Step 2. Multi-monitoring source data analysis

Data analysis Discriminates the message type information of the original data, calls the ADS-B data parser or SSR data parser to analyze the data, and converts the parsed message data into a standardized monitoring data format and stores it in the in the internal datasheet.

The data analysis module is realized by multi-thread technology, and the analysis process is divided into three steps: data reading, data processing, and data saving.

1. Start the data reading thread to read the original data from the original database.

2. Start the corresponding type of processing thread according to the data type of the original data, and normalize the original data. Normalization processing can be divided into data preprocessing, classifiers, data parsers, and format converters.

The classifier judges according to the type information of the received message, and invokes the corresponding parser to parse the data. In the process of data decoding, a version processing strategy is adopted: when a message is received, according to the SAC and SIC in the message, look up whether the corresponding SAC|SIC in the version cache table has a version record, and if so, use this version to parse the message text; if there is no version or if there is a version but the parsing is unsuccessful, try other versions from high to low for parsing. Returns a parsing error on success. When using a certain version for data decoding, complete the following steps:

The first verification of the message: verify whether the message length is at least 3 bytes; whether the message type (the first byte of the message) matches the parser; whether the message length is consistent with the value of the message length field, etc. If the verification is passed, go to the next step, otherwise stop parsing and return a parsing error;

Analyze the SAC and SIC information, and find the version number used when the last analysis was successful according to the value of the message SAC|SIC;

Try parsing: If the version that was successfully parsed last time is found, parse the message according to this version, if not found, try to parse with each version in turn, if a version parses successfully, record the message of the SAC|SIC station The version of is used for the next parsing; if none succeeds, a parsing error will be returned.

Each data item of the successfully parsed message is stored in the internal variable of the parser, and the default value is set for the data item not provided in the message. When the parse is successful, an SQL statement can be generated as needed for updating to the database.

Data preprocessing is to perform abnormal data processing, data quality monitoring and statistics in the process of data identification and normalization. When the slant distance difference of multiple consecutive points of recorded data is zero, it is regarded as tracking loss; for the jump point. For the statistics of abnormal values, a counter is added to the program to record the number of abnormal data. When the ratio of abnormal data to total data is greater than the fault tolerance value of the system, the data is considered invalid. The fault tolerance value of the system can be set in the software of radar signal quality monitoring, analysis and recording. Raw data preprocessing directly eliminates large pieces of missing data. Apply the corresponding algorithm to the jump point data and restore it.

Data processing According to the type of data read from the database, when a message is received, the main thread starts a secondary thread to classify the original data and convert the data format, and the main thread continues to monitor.
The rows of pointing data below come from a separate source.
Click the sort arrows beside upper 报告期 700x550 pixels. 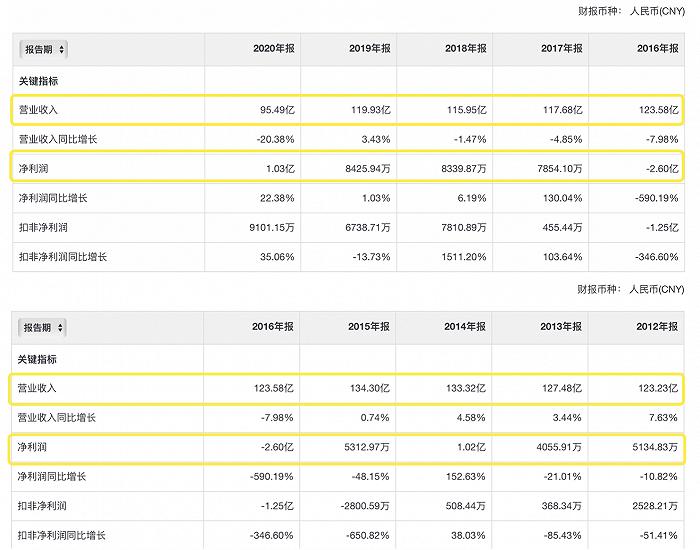62,49
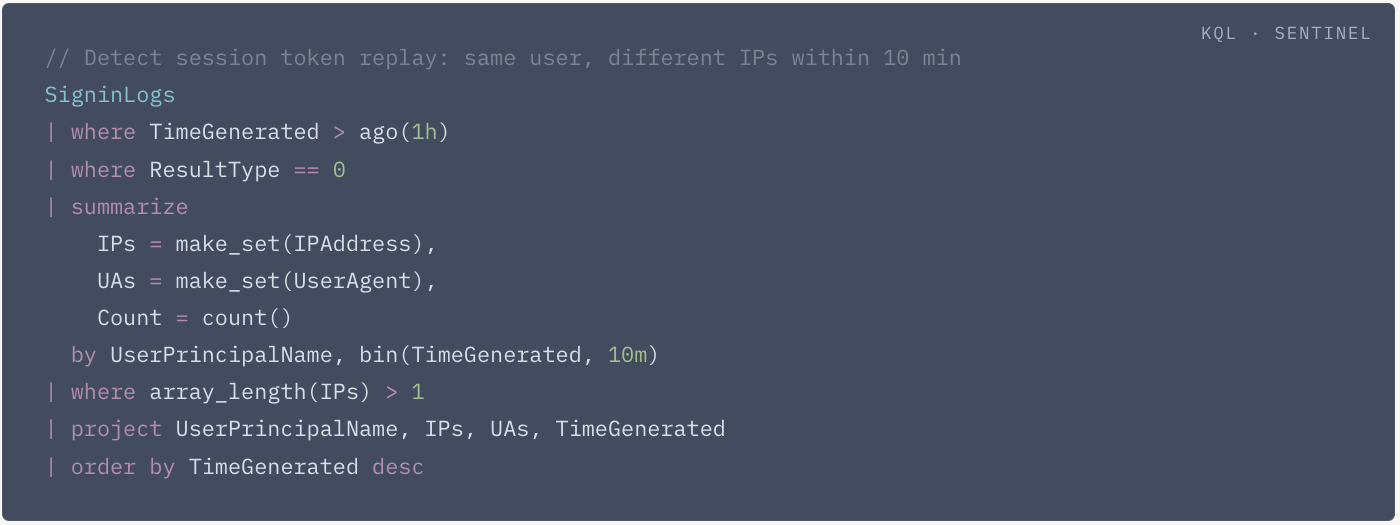Click the array_length function name

click(228, 392)
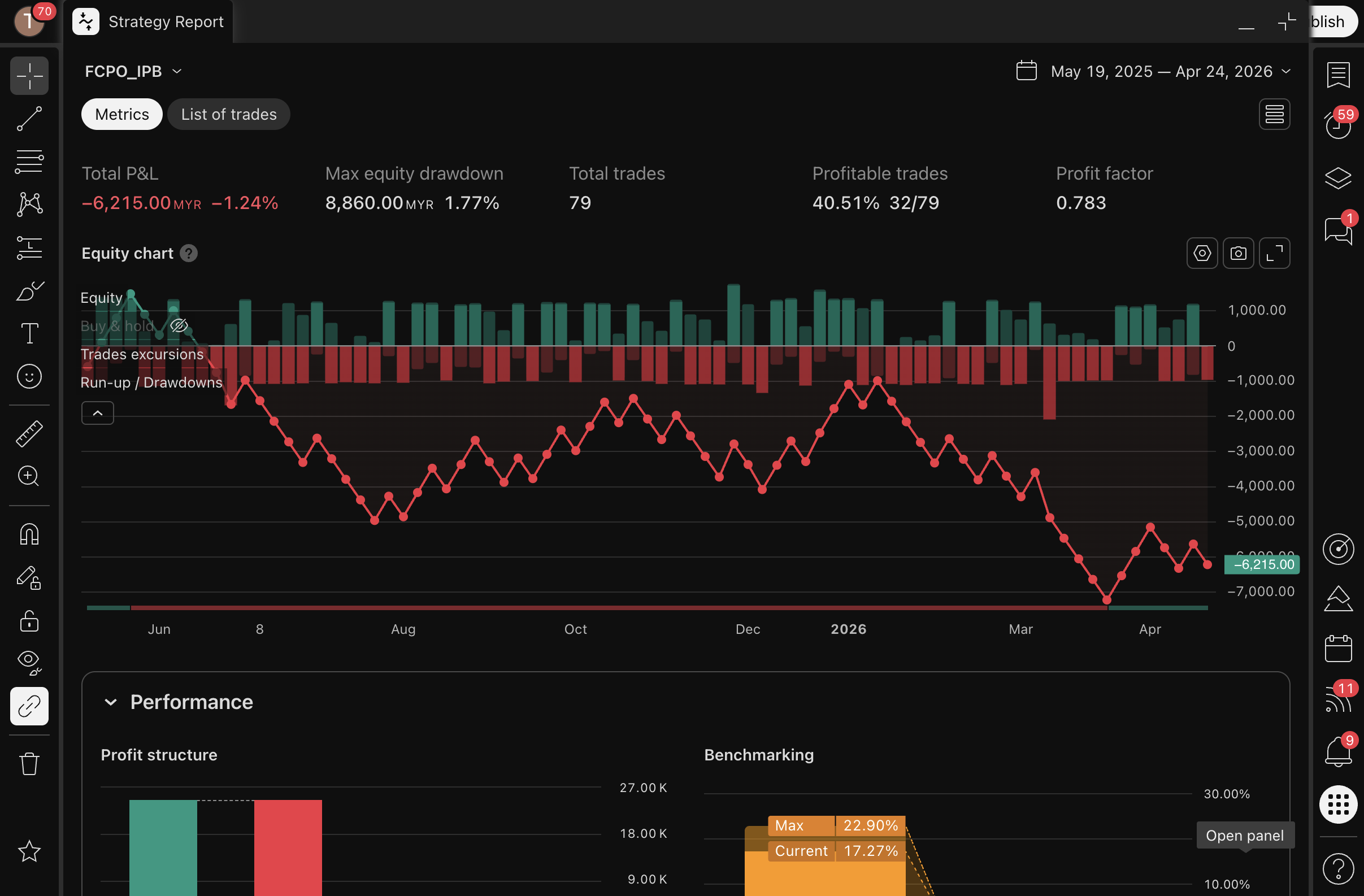Screen dimensions: 1364x896
Task: Collapse the Performance section
Action: (111, 702)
After the secondary thread receives the original data from the main thread, it checks and initially analyzes the data according to the protocol to obtain the data type of the original data, including monitoring data, aftn message data (flight plan, flight information, weather information), flight flow Surveillance, airspace operations, air traffic control infrastructure. After the secondary thread finishes processing the data, it is stored in the database according to the agreement, and the life of the secondary thread ends after confirmation. If an error occurs during the period, enter the fault-tolerant processing module. After receiving the termination command from the user, the software terminates the main thread after processing the data.
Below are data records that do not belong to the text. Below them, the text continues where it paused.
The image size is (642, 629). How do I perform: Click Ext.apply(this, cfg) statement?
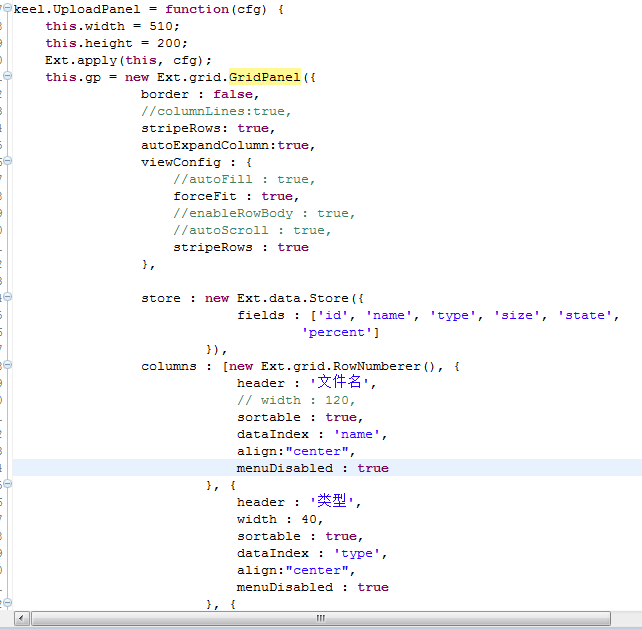point(128,60)
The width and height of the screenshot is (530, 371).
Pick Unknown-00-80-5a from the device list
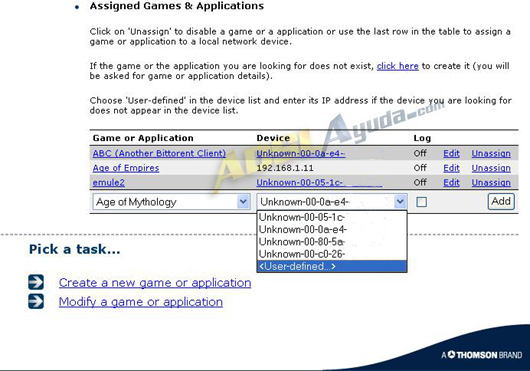[332, 242]
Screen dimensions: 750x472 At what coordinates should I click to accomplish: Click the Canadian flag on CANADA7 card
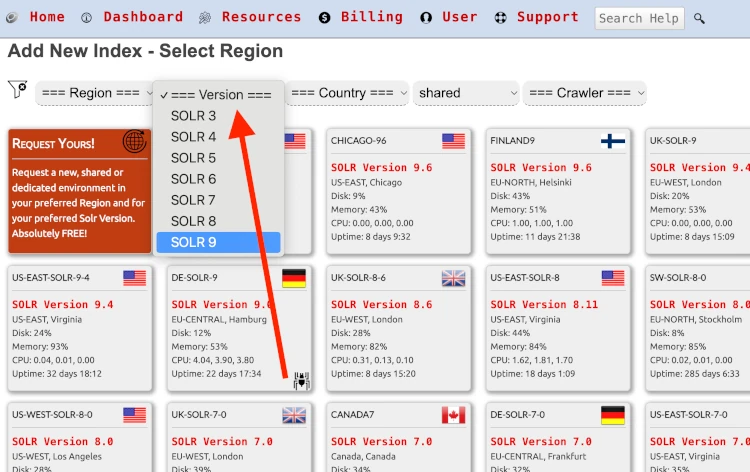coord(453,415)
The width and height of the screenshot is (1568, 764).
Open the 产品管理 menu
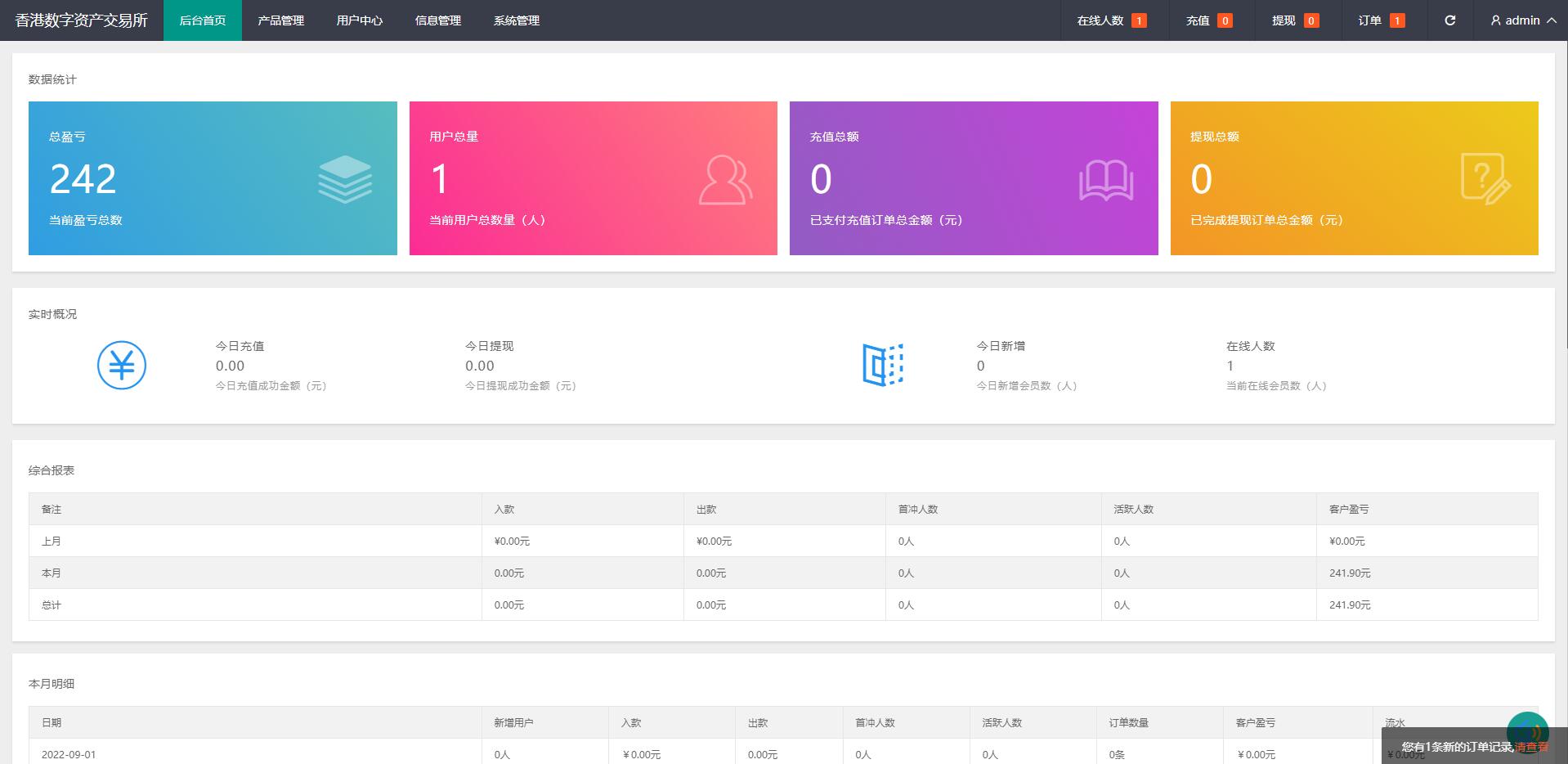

3. Start the data storage thread, and store the parsed data in the corresponding data preprocessing table for subsequent use.
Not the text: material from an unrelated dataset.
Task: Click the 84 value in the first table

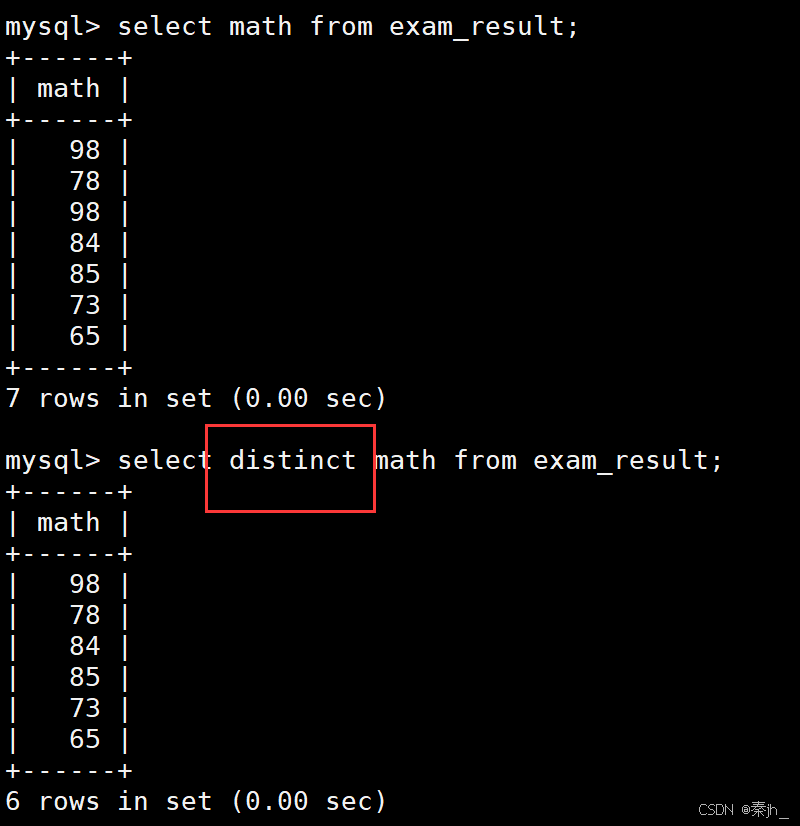Action: tap(85, 243)
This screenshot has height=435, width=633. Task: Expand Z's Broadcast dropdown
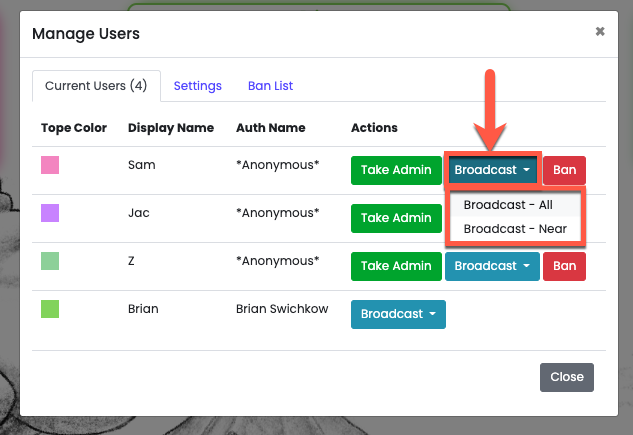492,266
Step 3. Radar data processing

Considering that there are many monitoring sources of flying targets, in order to ensure the real-time performance of software processing data, the design of the software adopts a two-dimensional multi-thread control structure, so the system can be easily expanded and can quickly process multiple radar sites.

Since the speed of radar data processing depends on the reading of radar data, it is necessary to monitor whether the transmission of radar data has been completed in advance. Radar data arrives every 4s, so it must be within 4s, that is, before the arrival of the next radar data. The radar data processing of the station is completed. The data processing of each radar station is implemented by threads, and the program controls the processing of different data types of each radar through a multi-threaded control structure. Since the threads of different data types of each radar read data serially in their own way, data access conflicts between radars and different data types of radars are avoided, and there is no need to use other mechanisms to control data access .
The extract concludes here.